X1000
  • Yokemate of Keyboards
    Yokemate of Keyboards
    Andreas_Wolf
    Posts: 12010 from 2003/5/22
    From: Germany
    > Couldn't you just answer the question?

    That would mean simply quoting what Neko wrote anyway. And if you hadn't ignored my answer from 5 months ago it would have been one step less now ;-)

    > I think you mean running code in big-endian mode.

    Yes, that's what it's all about when we're talking about running m68k code transparently, which is what Jim and I did here.

    > The only time I think code ordering would make a difference is when you
    > want to emulate something (e.g. 68K or PPC)

    Err, that's exactly what this discussion has been about, i.e. running existing m68k code transparently on MorphOS/ARM the same way existing m68k code is transparently running on MorphOS/PPC right now.
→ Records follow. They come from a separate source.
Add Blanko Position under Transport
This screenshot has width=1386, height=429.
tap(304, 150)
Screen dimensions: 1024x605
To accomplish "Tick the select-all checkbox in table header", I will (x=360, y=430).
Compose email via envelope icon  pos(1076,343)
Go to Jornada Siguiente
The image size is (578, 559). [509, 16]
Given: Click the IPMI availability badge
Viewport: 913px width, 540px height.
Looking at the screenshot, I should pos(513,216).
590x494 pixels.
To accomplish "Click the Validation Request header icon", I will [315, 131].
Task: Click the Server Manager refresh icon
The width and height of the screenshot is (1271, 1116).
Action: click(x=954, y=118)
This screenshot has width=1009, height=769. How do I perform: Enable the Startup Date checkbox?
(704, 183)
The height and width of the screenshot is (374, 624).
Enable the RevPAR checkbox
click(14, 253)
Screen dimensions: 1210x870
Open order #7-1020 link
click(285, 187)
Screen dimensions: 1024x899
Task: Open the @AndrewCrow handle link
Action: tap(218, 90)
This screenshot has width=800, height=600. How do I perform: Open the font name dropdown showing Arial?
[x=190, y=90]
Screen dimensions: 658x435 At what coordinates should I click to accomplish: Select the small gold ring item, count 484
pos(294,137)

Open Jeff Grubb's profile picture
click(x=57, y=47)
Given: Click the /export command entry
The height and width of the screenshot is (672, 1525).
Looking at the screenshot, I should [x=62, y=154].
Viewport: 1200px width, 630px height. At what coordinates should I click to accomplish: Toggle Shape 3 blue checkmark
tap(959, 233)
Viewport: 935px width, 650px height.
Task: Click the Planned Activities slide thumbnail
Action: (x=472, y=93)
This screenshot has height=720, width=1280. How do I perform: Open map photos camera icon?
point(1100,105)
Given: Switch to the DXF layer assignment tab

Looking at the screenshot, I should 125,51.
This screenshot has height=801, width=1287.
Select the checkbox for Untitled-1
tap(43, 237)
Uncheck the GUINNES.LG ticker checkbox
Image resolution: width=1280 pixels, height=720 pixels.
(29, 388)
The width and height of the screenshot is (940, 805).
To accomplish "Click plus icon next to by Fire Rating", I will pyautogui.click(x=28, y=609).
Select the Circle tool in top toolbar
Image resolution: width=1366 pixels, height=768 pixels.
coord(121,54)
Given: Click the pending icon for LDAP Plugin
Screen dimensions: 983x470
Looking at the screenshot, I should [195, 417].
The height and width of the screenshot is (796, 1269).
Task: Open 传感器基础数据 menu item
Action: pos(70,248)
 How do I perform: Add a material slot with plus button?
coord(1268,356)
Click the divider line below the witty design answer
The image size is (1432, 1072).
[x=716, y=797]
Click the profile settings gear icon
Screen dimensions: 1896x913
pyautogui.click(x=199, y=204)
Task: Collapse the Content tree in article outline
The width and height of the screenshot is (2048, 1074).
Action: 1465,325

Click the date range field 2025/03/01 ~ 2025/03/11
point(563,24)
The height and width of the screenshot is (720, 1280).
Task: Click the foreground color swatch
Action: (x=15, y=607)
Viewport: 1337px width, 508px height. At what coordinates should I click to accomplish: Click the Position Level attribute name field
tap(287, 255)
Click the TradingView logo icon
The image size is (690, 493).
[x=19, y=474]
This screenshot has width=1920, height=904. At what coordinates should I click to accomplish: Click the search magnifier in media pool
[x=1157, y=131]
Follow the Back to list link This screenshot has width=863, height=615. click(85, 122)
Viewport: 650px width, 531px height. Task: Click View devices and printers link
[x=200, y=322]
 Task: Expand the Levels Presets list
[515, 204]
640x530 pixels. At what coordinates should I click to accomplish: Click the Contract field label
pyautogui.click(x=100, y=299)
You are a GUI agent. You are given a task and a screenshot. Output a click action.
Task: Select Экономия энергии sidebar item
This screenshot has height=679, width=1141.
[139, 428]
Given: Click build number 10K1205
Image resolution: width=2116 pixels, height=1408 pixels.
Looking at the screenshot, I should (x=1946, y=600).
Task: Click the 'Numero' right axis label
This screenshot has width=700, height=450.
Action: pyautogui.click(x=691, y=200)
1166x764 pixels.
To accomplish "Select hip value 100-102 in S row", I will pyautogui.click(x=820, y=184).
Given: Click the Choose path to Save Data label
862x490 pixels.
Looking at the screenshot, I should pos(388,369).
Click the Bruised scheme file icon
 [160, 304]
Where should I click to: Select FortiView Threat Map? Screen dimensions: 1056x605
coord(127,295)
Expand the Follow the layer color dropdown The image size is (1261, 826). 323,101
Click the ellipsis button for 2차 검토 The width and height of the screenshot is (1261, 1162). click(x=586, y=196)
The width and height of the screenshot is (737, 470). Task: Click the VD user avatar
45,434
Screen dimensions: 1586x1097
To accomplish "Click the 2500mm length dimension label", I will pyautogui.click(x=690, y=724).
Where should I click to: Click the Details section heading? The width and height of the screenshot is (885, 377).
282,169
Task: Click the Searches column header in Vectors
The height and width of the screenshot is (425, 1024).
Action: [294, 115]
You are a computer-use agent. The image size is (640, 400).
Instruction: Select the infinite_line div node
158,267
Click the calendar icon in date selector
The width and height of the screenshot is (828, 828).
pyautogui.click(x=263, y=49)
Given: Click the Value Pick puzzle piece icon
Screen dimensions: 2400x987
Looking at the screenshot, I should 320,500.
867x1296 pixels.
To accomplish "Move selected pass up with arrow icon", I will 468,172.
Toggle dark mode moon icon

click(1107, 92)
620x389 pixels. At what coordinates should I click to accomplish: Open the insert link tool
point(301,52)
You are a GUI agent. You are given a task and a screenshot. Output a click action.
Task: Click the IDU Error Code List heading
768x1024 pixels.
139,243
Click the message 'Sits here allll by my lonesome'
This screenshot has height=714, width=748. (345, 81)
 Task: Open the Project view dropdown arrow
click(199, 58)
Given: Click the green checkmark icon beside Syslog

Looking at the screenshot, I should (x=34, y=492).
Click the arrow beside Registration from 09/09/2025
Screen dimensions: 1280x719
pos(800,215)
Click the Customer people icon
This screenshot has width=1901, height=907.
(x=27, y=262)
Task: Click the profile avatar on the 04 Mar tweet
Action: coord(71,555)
    > the emulator would handle that transparently

    I doubt that's possible within a singular address space OS that is based on message passing concept like AmigaOS or MorphOS' ABox. There could be a way around this, though:

    http://morph.zone/modules/newbb_plus/viewtopic.php?topic_id=7771&forum=3&start=15

    But that's an idea laire doesn't seem to like too much:

    "Either you run everything as big endian with some x86 68k emulation and allow "native" code with some butt ugly compiler byte reordering thowing performance away. Some may argue that this might still be faster than existing ppc systems and this might be even true but there are things which are so ugly you just don't do them."
    http://moobunny.dreamhosters.com/cgi/mbmessage.pl/amiga/126048.shtml
  • »29.06.11 - 22:17
    Profile
  • Order of the Butterfly
    Order of the Butterfly
    minator
    Posts: 365 from 2003/3/28
    OK, I did a bit of reading and found a few posts that talk about the processor being able to read big-endian data but other parts of the system will be little endian.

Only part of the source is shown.